>>

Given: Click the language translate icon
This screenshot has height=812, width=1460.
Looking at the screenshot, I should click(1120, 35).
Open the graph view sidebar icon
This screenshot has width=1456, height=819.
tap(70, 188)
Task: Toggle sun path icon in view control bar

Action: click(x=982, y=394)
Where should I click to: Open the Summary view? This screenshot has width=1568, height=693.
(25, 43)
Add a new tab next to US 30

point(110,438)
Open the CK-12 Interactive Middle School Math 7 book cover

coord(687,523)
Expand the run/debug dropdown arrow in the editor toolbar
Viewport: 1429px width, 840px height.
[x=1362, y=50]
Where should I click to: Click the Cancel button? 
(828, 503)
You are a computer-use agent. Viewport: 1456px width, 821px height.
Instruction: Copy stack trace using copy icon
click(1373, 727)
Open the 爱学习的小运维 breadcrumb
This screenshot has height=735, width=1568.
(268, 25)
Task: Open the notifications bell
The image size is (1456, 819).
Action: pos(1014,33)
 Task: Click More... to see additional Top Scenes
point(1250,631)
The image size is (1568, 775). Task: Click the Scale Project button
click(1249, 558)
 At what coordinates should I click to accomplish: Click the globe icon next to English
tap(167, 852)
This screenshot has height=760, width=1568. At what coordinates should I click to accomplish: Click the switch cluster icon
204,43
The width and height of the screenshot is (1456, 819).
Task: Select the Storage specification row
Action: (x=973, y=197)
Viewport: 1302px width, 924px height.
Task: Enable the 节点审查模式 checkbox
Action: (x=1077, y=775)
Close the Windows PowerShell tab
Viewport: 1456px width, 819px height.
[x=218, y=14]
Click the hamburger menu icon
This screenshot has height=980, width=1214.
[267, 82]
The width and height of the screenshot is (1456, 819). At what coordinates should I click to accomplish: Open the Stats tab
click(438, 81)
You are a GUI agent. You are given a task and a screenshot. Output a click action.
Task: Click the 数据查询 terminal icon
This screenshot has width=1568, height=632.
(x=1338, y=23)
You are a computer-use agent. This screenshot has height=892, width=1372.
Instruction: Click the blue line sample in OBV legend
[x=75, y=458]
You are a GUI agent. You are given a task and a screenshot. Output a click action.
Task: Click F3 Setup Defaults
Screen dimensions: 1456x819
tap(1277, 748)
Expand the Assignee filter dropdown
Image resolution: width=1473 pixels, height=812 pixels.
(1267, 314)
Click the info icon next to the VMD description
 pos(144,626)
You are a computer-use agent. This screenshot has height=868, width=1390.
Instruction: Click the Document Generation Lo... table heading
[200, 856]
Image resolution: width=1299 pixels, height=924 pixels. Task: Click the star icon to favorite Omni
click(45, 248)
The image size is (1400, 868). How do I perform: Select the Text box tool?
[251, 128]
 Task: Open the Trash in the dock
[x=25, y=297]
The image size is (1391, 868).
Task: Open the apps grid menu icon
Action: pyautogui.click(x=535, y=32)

<<

Your instructions: Could you write out the full data verbatim?

Completed exercise:
Given: Click the language translate icon
This screenshot has height=812, width=1460.
Looking at the screenshot, I should click(1120, 35).
Open the graph view sidebar icon
This screenshot has width=1456, height=819.
tap(70, 188)
Task: Toggle sun path icon in view control bar

Action: click(x=982, y=394)
Where should I click to: Open the Summary view? This screenshot has width=1568, height=693.
(25, 43)
Add a new tab next to US 30

point(110,438)
Open the CK-12 Interactive Middle School Math 7 book cover

coord(687,523)
Expand the run/debug dropdown arrow in the editor toolbar
Viewport: 1429px width, 840px height.
[x=1362, y=50]
Where should I click to: Click the Cancel button? 
(828, 503)
You are a computer-use agent. Viewport: 1456px width, 821px height.
Instruction: Copy stack trace using copy icon
click(1373, 727)
Open the 爱学习的小运维 breadcrumb
This screenshot has height=735, width=1568.
(268, 25)
Task: Open the notifications bell
The image size is (1456, 819).
Action: pos(1014,33)
 Task: Click More... to see additional Top Scenes
point(1250,631)
The image size is (1568, 775). Task: Click the Scale Project button
click(1249, 558)
 At what coordinates should I click to accomplish: Click the globe icon next to English
tap(167, 852)
This screenshot has height=760, width=1568. At what coordinates should I click to accomplish: Click the switch cluster icon
204,43
The width and height of the screenshot is (1456, 819).
Task: Select the Storage specification row
Action: (x=973, y=197)
Viewport: 1302px width, 924px height.
Task: Enable the 节点审查模式 checkbox
Action: (x=1077, y=775)
Close the Windows PowerShell tab
Viewport: 1456px width, 819px height.
[x=218, y=14]
Click the hamburger menu icon
This screenshot has height=980, width=1214.
[267, 82]
The width and height of the screenshot is (1456, 819). At what coordinates should I click to accomplish: Open the Stats tab
click(438, 81)
You are a GUI agent. You are given a task and a screenshot. Output a click action.
Task: Click the 数据查询 terminal icon
This screenshot has width=1568, height=632.
(x=1338, y=23)
You are a computer-use agent. This screenshot has height=892, width=1372.
Instruction: Click the blue line sample in OBV legend
[x=75, y=458]
You are a GUI agent. You are given a task and a screenshot. Output a click action.
Task: Click F3 Setup Defaults
Screen dimensions: 1456x819
tap(1277, 748)
Expand the Assignee filter dropdown
Image resolution: width=1473 pixels, height=812 pixels.
(1267, 314)
Click the info icon next to the VMD description
 pos(144,626)
You are a computer-use agent. This screenshot has height=868, width=1390.
Instruction: Click the Document Generation Lo... table heading
[200, 856]
Image resolution: width=1299 pixels, height=924 pixels. Task: Click the star icon to favorite Omni
click(45, 248)
The image size is (1400, 868). How do I perform: Select the Text box tool?
[251, 128]
 Task: Open the Trash in the dock
[x=25, y=297]
The image size is (1391, 868).
Task: Open the apps grid menu icon
Action: pyautogui.click(x=535, y=32)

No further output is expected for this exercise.